His “Person With Guitar” series (2005) addresses a very clichéd image—the guitar—in a novel way.  There are six images of hands playing guitars—the players are not recognizable as individuals because they are headless and the guitars are hand-painted, each in a different color, so that all distinguishing characteristics are gone. The hands are also painted. “I am always gathering images but I don’t necessarily like them but I am fascinated by them.  I am attracted by things that are ugly, in my mind, too.

 
 

Baldessari NOSE

John Baldessari, "Noses & Ears, Etc.: The Gemini Series: Two Faces, One with Nose and Military Ribbons; One with (Blue) Nose and Tie," 2006, three layer, fourteen color screenprint mounted on Sintra with hand painting. Collection of Jordan D. Schnitzer. 2008.19

A lot happens form disliking it so much that I force myself to deal with it. The guitar has a long history…it made such a beautiful shape when you take away all the distinguishing details, so that it’s in perspective and it’s just a shape.  I isolated that and the hands and I decided to paint on the surface to create a different reflectivity.  I got tired of paint and so I decided to have more than one level and had a level above and then another by sinking into it…hands, guitar, clothing”.

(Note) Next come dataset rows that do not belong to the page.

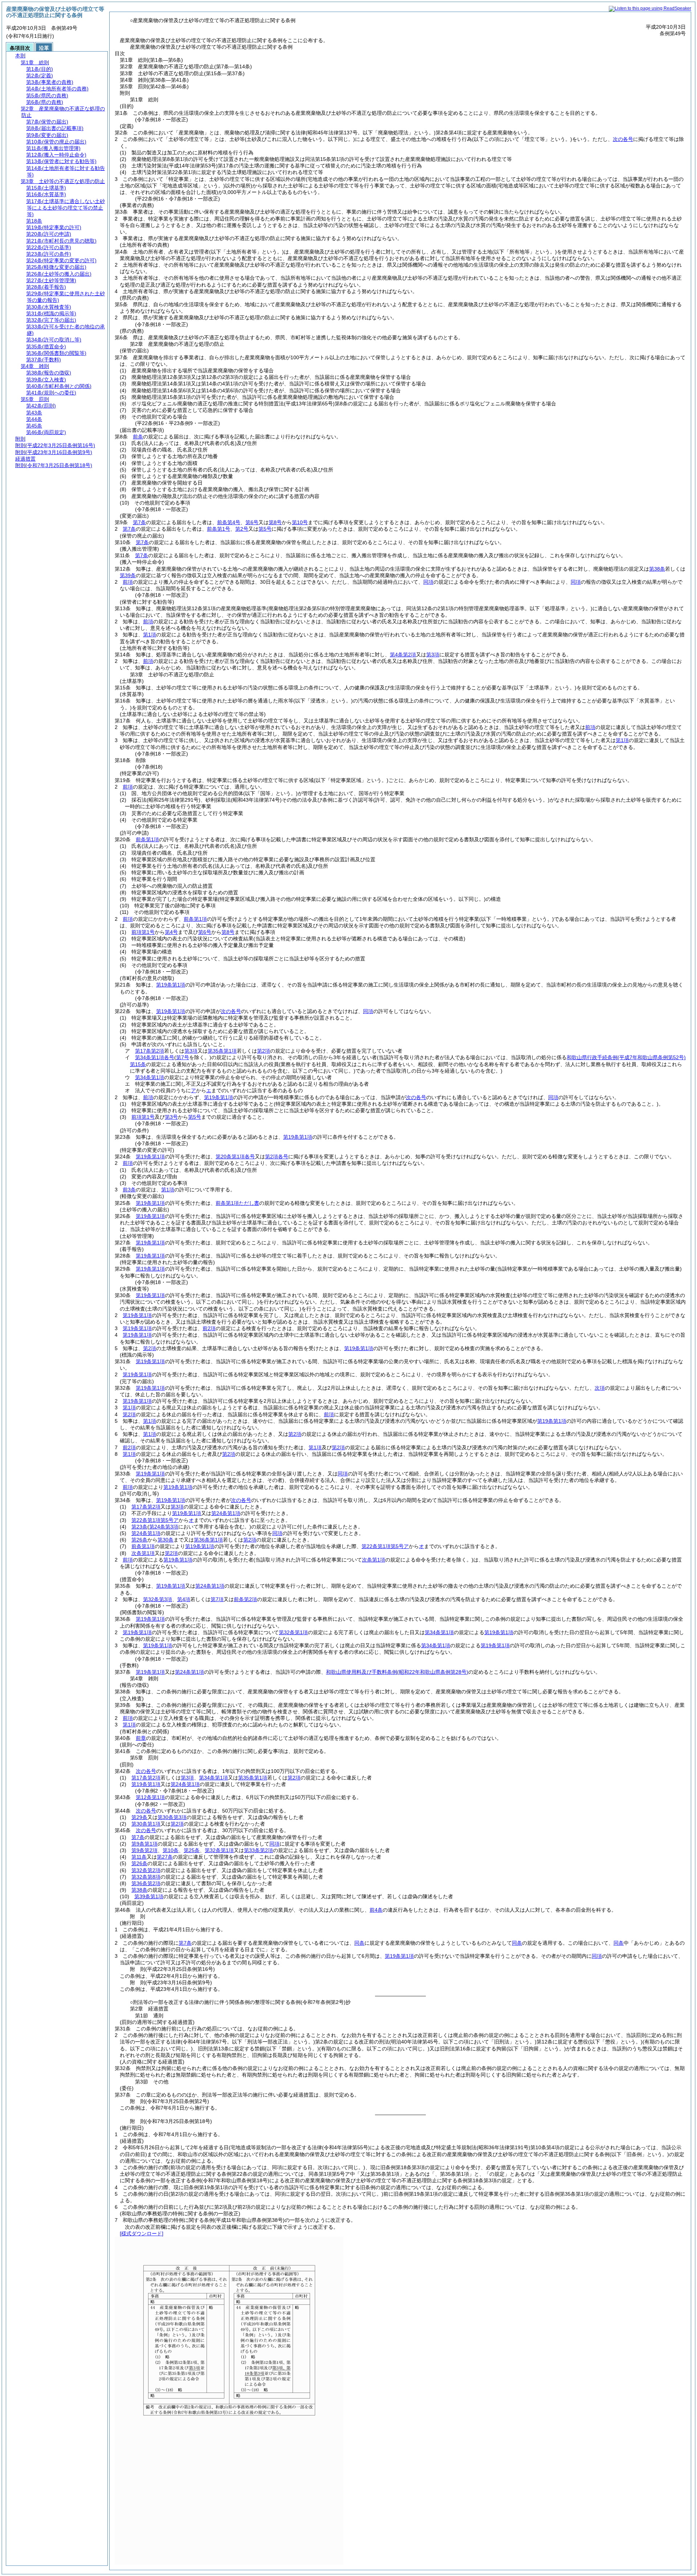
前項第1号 (143, 932)
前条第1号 (218, 529)
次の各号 (623, 139)
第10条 (171, 1850)
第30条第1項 (145, 1824)
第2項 (263, 1051)
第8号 (275, 522)
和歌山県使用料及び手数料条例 (397, 1672)
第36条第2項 (145, 1883)
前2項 (209, 1328)
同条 (359, 1943)
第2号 (241, 529)
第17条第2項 (149, 1051)
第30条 (166, 1540)
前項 (128, 582)
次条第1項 (143, 1553)
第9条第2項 (144, 1850)
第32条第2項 (145, 1870)
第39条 (128, 575)
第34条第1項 (149, 1077)
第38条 (657, 569)
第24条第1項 (225, 1513)
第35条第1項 (222, 1051)
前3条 (129, 1189)
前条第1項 (147, 839)
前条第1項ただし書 (237, 1203)
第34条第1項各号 (154, 1057)
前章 (141, 1738)
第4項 (183, 1599)
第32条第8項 (145, 1877)
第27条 (165, 1857)
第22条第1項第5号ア (155, 1520)
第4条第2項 (403, 654)
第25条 (192, 1850)
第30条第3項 (172, 1817)
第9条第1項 (144, 1844)
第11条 (139, 1857)
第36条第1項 (208, 1540)
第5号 (265, 529)
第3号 (171, 1117)
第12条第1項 (150, 1797)
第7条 (139, 522)
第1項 (149, 634)
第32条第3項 (157, 1599)
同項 (428, 582)
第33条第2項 (258, 1850)
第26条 (139, 1540)
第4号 (171, 932)
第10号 (300, 522)
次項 (600, 1388)
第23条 (139, 1527)
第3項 (432, 654)
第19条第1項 (170, 985)
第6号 (251, 522)
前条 (138, 437)
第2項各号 (276, 1156)
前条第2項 (245, 1599)
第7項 (217, 1599)
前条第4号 (228, 522)
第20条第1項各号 (235, 1156)
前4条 (376, 1910)
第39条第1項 (148, 1896)
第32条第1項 (293, 1632)
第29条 (139, 1817)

 Parts of the body is another curiosity.  “Noses & Ears, Etc: The Gemini Series: Two Faces, One with Nose and Military Ribbons; One With (Blue) Nose and Tie,”  (2006) is part of a series in which six three-layer screenprints are mounted on Sintra board and specific facial features are articulated by color and dimension.  There is a high degree of abstraction—the face is a single color, but the tie and shirt are presented in exacting detail.

 I had a retrospective in Vienna and I saw these works that I had forgotten about.  The ear painting came about when I was in San Diego and I had friend in the billboard business and they put them together in sheets—a 24 sheet billboard.  So, any time they were any left over sheets, I would get it from my friend and look at the imagery.  I was very much interested in  philosophical way what was the difference between the part and the whole or is there any difference…this still occupies my think a lot.  I came upon this giant ear and all of a sudden a part became a whole and so I used it as a basis for a painting and that’s how I got interest in body parts.  Going on with it, it became a subject of my work…eyes and lips seemed fairly conventional but noses and ears were rare in visual art, so that’s what I started off with, eliminating nearly everything but the ear and the nose in roughly he same territory that we might expect a head to be.  After that I did a whole other series of elbows and knees. And then foreheads and eyebrows (some of which are here) and now I am working on hands and feet. Hands are pretty easy; feet aren’t. 

 What Baldessari is doing is formulaic—at every instance, he is rejecting the common view and trying to find a new one by stepping out of conventions and assumptions.   Art has the benefit of not needing strong conventions because of its abstract nature–you never have to return to the real world.  Baldessari is also a paradox…he had to achieve a certain amount of success in the art world before his early ideas–that so challenged that world– were accepted and became so influential.